++++ PASSAGE SHOWN

New Insights into Light Scattering.

Abstract

Laguerre-Gauss (LG) beams change attributes of light-matter interactions due to their possession of well-defined orbital angular momentum (OAM). This dissertation treats the scattering of LG beams from matter in two limits. First, I calculate an effective inelastic scattering transition probability when a LG beam excites a resonant transition. Using this effective transition probability I predict changes in the resonance Raman scattering from the totally symmetric vibrations of molecules due to an incident LG beam. Changes include new overtone peaks and interference effects in resonance Raman spectra of molecules. These predictions are tested with the condense phase spontaneous, resonance Raman scattering of diatomic iodine and iron (III) tetraphenylporphyrin chloride. These tests did not detect the predicted effects.

Second, I investigate the classical electromagnetic scattering of circularly polarized LG beams from metal spheres. I show that the incident OAM density of a LG beam is conserved in the scattering process. In the limit of small particles, the conservation of angular momentum results in an induced transparency. This result could be used for optical information processing by defining an OAM-dependent transfer function.

Also, the conservation of angular momentum amends the plasmonic response of a metallic nano-sphere. Based on the connection between the frequency-dependent scattering and the angular momentum states of surface plasmon modes, a mechanism for control is proposed. This mechanism takes advantage of interference between dominant and weak surface modes to selectively tailor the scattering spectra of plasmonic nano-spheres.

++++++++

• **TASK INSTRUCTIONS**: Copy out the abstract on light scattering word for word, starting with "Laguerre-Gauss (LG) beams" and going on through "the predicted effects.".

++++ STORED DATA

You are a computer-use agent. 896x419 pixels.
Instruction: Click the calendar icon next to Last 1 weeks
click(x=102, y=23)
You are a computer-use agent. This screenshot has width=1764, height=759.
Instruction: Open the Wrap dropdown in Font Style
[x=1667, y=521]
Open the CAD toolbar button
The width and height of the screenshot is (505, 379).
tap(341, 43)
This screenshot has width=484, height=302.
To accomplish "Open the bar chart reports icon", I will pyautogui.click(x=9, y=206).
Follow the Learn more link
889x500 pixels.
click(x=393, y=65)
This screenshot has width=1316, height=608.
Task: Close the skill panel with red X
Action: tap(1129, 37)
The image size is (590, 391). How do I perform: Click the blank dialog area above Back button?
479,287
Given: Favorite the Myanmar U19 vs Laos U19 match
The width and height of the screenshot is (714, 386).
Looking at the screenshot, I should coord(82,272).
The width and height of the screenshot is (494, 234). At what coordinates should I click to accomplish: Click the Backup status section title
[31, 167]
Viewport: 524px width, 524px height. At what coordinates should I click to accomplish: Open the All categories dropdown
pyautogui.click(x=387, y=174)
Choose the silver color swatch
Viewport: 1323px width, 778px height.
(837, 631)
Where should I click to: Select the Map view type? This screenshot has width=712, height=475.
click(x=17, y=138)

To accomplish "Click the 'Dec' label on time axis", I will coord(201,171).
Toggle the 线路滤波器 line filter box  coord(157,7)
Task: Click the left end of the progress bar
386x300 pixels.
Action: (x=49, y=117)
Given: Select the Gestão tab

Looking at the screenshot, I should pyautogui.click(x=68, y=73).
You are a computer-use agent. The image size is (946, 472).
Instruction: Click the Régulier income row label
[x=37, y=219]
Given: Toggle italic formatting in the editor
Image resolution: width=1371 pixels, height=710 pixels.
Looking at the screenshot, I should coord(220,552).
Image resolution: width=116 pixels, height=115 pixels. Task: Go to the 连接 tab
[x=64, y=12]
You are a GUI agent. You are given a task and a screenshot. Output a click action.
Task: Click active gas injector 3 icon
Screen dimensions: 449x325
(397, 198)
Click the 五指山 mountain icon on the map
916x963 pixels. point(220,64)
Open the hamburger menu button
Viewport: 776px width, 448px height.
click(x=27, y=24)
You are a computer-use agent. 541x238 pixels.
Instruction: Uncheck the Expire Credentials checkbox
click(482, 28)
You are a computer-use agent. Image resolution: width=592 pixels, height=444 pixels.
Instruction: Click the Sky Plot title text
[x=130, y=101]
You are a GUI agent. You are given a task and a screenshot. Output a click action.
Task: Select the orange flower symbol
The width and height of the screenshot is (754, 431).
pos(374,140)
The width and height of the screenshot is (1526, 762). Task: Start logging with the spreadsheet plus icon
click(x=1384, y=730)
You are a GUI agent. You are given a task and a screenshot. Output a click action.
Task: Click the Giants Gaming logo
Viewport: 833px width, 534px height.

++++++++

• **YOUR SOLUTION**:
Laguerre-Gauss (LG) beams change attributes of light-matter interactions due to their possession of well-defined orbital angular momentum (OAM). This dissertation treats the scattering of LG beams from matter in two limits. First, I calculate an effective inelastic scattering transition probability when a LG beam excites a resonant transition. Using this effective transition probability I predict changes in the resonance Raman scattering from the totally symmetric vibrations of molecules due to an incident LG beam. Changes include new overtone peaks and interference effects in resonance Raman spectra of molecules. These predictions are tested with the condense phase spontaneous, resonance Raman scattering of diatomic iodine and iron (III) tetraphenylporphyrin chloride. These tests did not detect the predicted effects.